**EXERCISE REQUIREMENTS:**
Nothing outside the range below should be printed. Output exactly the lines from the line with "You are a GUI" to the line with "Task: Bookmark this page with the star icon", both included.

**DATA SUPPLIED:**
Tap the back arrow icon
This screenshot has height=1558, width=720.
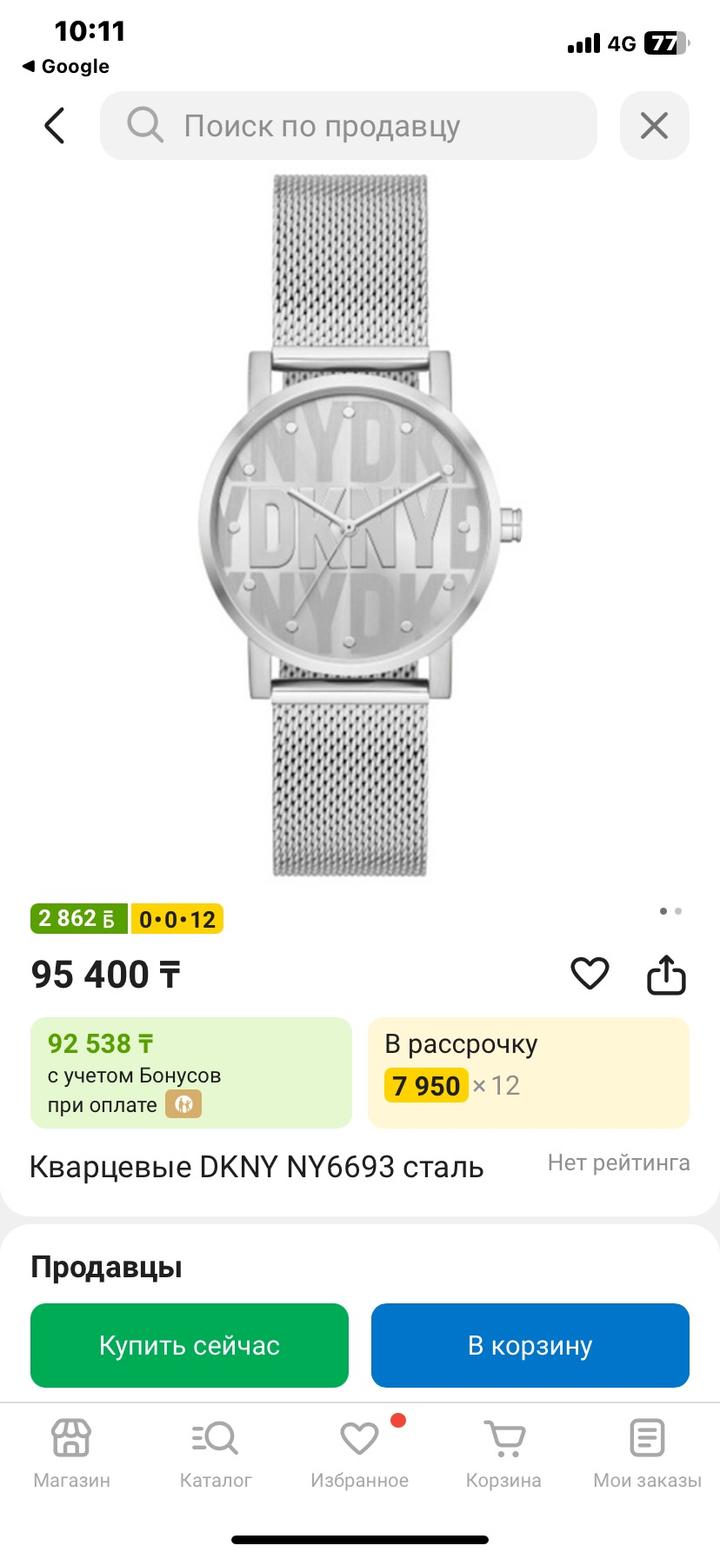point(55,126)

--

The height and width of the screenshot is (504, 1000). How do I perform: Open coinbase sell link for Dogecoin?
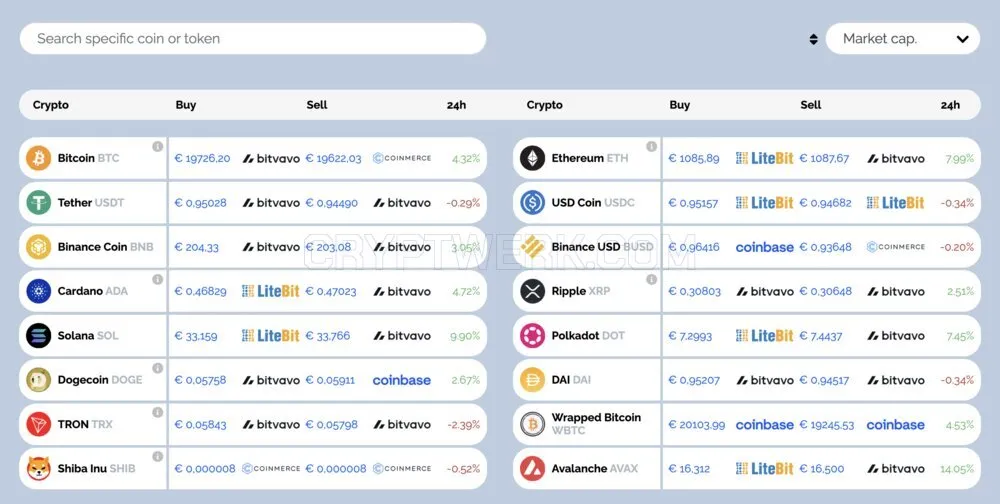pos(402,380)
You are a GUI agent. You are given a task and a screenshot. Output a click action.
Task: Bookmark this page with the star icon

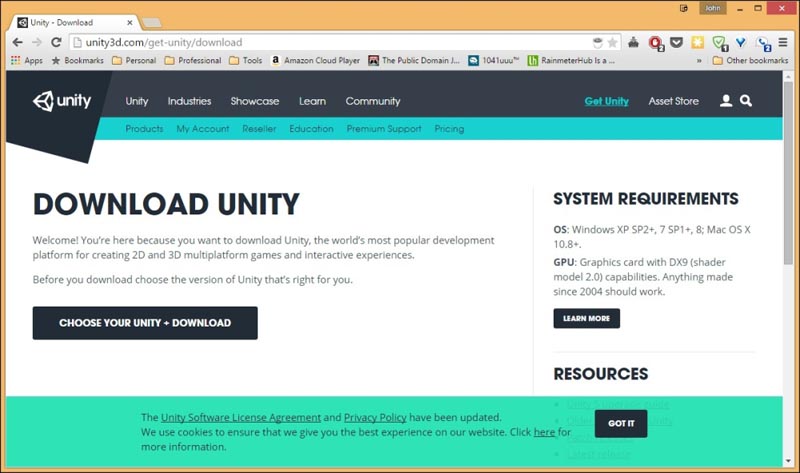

**OUTPUT BELOW:**
You are a GUI agent. You are given a task and a screenshot. Output a click action.
Task: Bookmark this page with the star icon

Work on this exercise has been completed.